Texas Commission on Environmental Quality (TCEQ) will livestream a Pristine Streams Stakeholder Meeting from 1:30 to 4:30 p.m. Wednesday.
To review the meeting agenda click here. To watch the meeting on YouTube click here.
The Blanco River Watershed and Upper Guadalupe River Tributaries Watershed are among waterways to be discussed during the meeting at TCEQ headquarters, 12100 Park 35 Circle, Building E Room 201S, Austin.
Twenty-two of the segments identified as pristine streams include the lower Blanco River, upper Blanco River, Cypress Creek, Johnson Creek, North Fork Guadalupe River and South Fork Guadalupe River.
Pristine streams are defined as stream segments and drainage areas with naturally occurring low levels of total phosphorous.
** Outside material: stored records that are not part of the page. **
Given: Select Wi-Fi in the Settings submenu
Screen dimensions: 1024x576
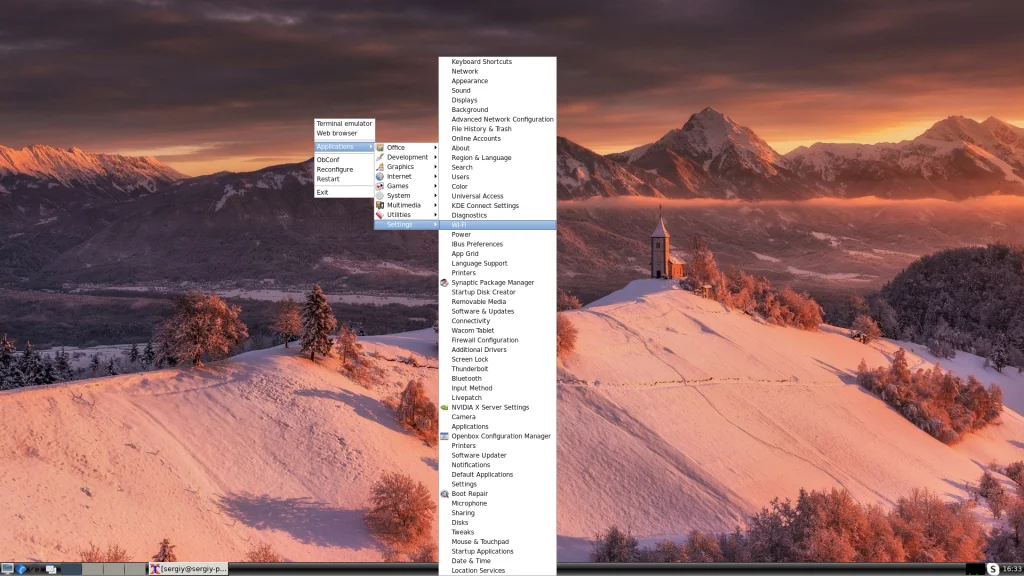Looking at the screenshot, I should [460, 225].
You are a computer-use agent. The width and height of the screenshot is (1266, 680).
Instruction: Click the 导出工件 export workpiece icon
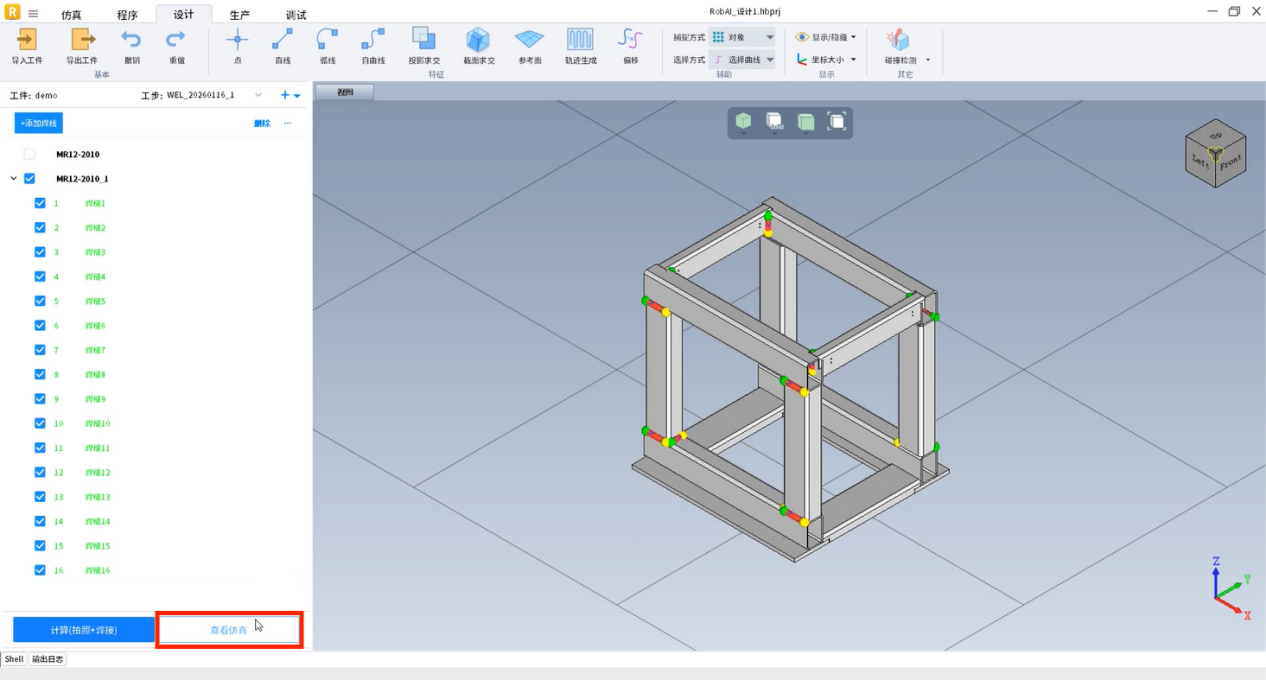[x=82, y=40]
On March 30 TCEQ commissioners voted to deny a Pristine Streams Rule Change Petition submitted by environmental groups but opened the door for continued discussion with staff and stakeholders, according to the Wimberley Valley Watershed Association, a nonprofit working to protect water through land conservation and education across the Hill Country.
Environmental groups wanted to block new wastewater discharge permits for pristine streams because too much phosphorous in treated wastewater could result in the growth of algae and other unwanted plants.
TCEQ vetoed their rulemaking petition and issued a proposed order stating it already addresses concerns with a legally adequate program for assessing an protecting stream segments under Texas surface water-quality standards.
According to the Sierra Club, testing for nutrients like phosphorous or nitrogen will not solve nutrient pollution or protect Texas’ pristine streams.
Besides not dumping processed waste into waterways or increasing the processing of wastewater to filter more undesirable contents like phosphorous or nitrogen, what would does TCEQ suggest would solve nutrient pollution or protect Texas’ pristine streams.